Connecting People Through A Non-Profit That Helps Kids Make Art
A Random Art Project iOS App And Web App
A Random Art Project - 2017 - This is a Living Document!
A Random Art Project (ARAP) was started by my friend Nick McCoy, and aims to create art by going to parks with supplies so that people can make free art. People can keep art pieces that they make, or they can make a donation to ARAP for it. Unclaimed art and group projects, like the big Pride painting created by multiple artists, will be offered for sale through the site and the app. All proceeds will go towards helping kids make art by donating to art programs and conducting free art sessions at parks and schools.
See This Project Come To Life
This case-study is a living document since this project is a work in progress. I'm going to try and document the entire process here. As of August 2017, ARAP has hosted over ten events, most taking place on weekends at Dolores Park in San Francisco, CA. ARAP also ran a pilot corporate event leading four teams from Apttus through art based team-building exercises. Currently, I am working on designing and building the web app using Squarespace and have been designing and prototyping the iOS app almost entirely in Framer. Nick and I try to get together for hack days when we can. When we have a prototype we are satisfied with I am going to start building the app using React Native, which is something I have not done before.
“I want to be able to find out about ARAP events, purchase art, and schedule corporate events.”
“How do we make it easy and intuitive for customers to buy art created at our events, get information about upcoming and past events, and schedule us to come to their offices and lead their employees through team-building exercises?”
What are we trying to build?
So, Where Do We Start?
When Nick told me about ARAP, I loved the concept! (And when I say he "told me about ARAP," he literally showed me pictures from the first event. If he thinks something is a good idea, he goes right for it!) But, Nick already had plenty of volunteers ready to help run the event, so how could I help? After talking over text messages I realized that I could help him out by leading the design and development efforts, and I knew that it would be a really fun project.
After Nick had run a few more events at Dolores park, we met over tacos and margaritas where we started iterating on what ARAP would need on the technology side of things, and he conveyed his vision of what he wanted ARAP to become. Being that he had already run four events, Nick had some great first-hand experience on what he thought the customer and business needs might be. The features he knew that he wanted to design and develop were a way to show upcoming events, an e-commerce platform to sell art, an avenue to convey the voice and story of ARAP, and everything should be easily but unobtrusively shareable.
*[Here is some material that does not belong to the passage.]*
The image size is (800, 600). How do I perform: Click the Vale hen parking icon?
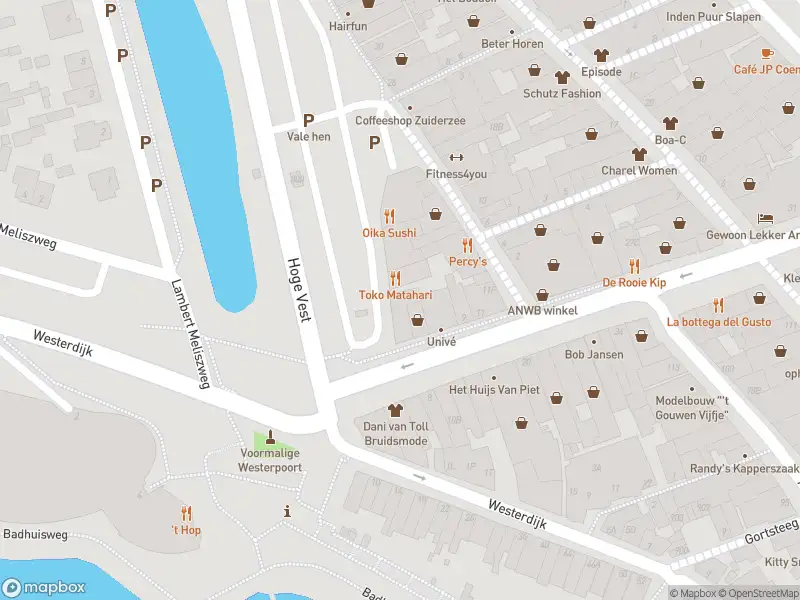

Notes And Sketches From Our Initial Meeting
Getting A Prototype Together
With Framer anything is possible.
It Has A Pulse
These days I like to start creating a prototype as early as possible. Framer's new Design Tab makes it easier than ever for me to do this. It certainly helps if there is already a design system in place with components that can be applied to a new project, but even in this case, where we are creating things from the ground up, it's easy to get the basic layout going in the Design Tab then start to make it interactive on the code side of things. The level of fidelity that can be applied to an all-new product or feature really depends on the stakeholders and others testing the prototype. If the approving stakeholders tend to focus on pixels, or even prefer static images to prototypes, I don't suggest using this workflow.
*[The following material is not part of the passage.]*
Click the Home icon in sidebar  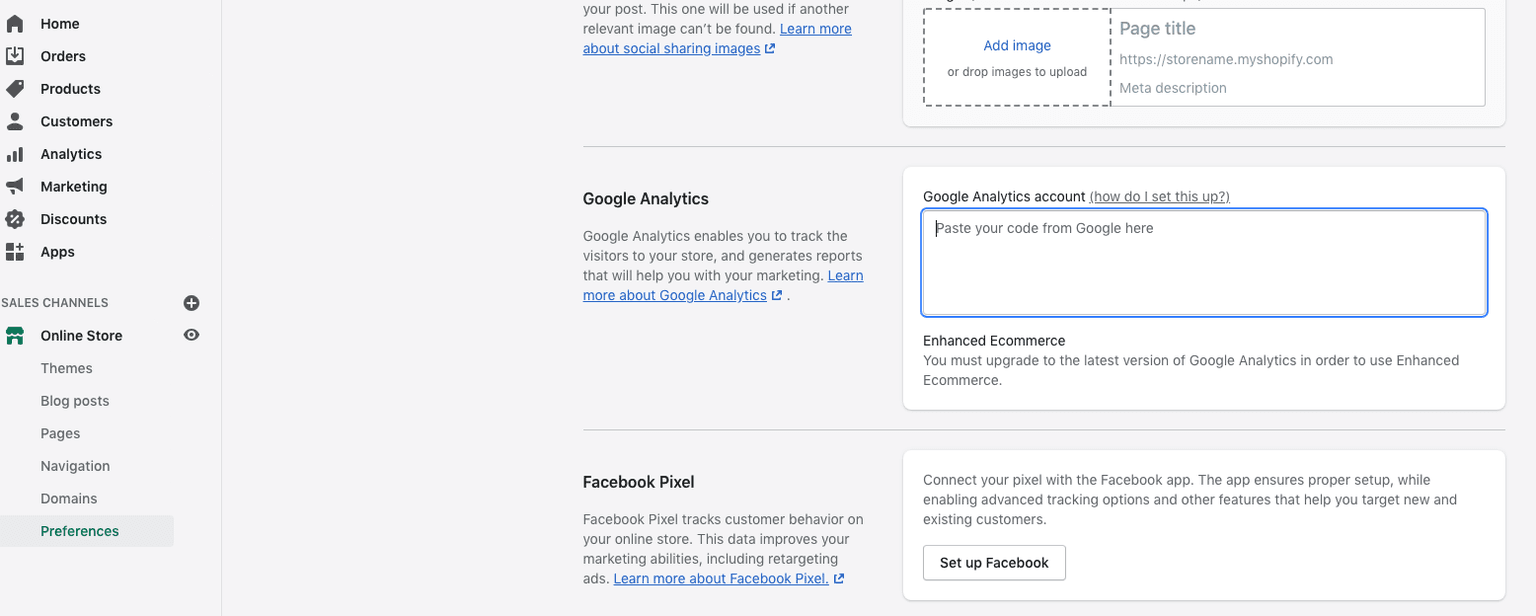[15, 23]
I created a prototype in Framer with a cool, but unrefined, loading animation concept with SVGs. The idea behind this was to get Nick and the other stakeholders pumped about the project. After Nick saw it for the first time he said: "wow dude, we're creating art that displays art!" That has become the mantra for this project since that conversation. The main things I wanted to focus on with the prototype were what we saw as the two most important pieces of functionality: customers being able to buy art, and being able to find out information about upcoming and past events.
Look What We Found
Initially, we thought a map on the Events Screen with different colored pins for upcoming and past events would be a good way for customers to find out about events. As soon as I created the screen and got it into the prototype it was evident it wasn't going to work that well, almost all of the events have taken place (and are planned to take place) at Dolores Park, so there is one huge stack of pins over Dolores, and then a few other scattered pins elsewhere. You can see what I am talking about in the image below. I shared it with Nick, my wife, and a few other friends to get their thoughts. This little guerilla test provided another great insight, customers are much more concerned with the date of events than their location, close proximity is great but it does not matter if they are in Hawaii on vacation.
I have not updated the prototype yet, but I started sketching out some concepts for what the Events Screen might look like as a list view. Being able to use a similar interaction as the one we are thinking of using on the Gallery Screen could lend itself to a nice level of consistency and make the app feel more cohesive.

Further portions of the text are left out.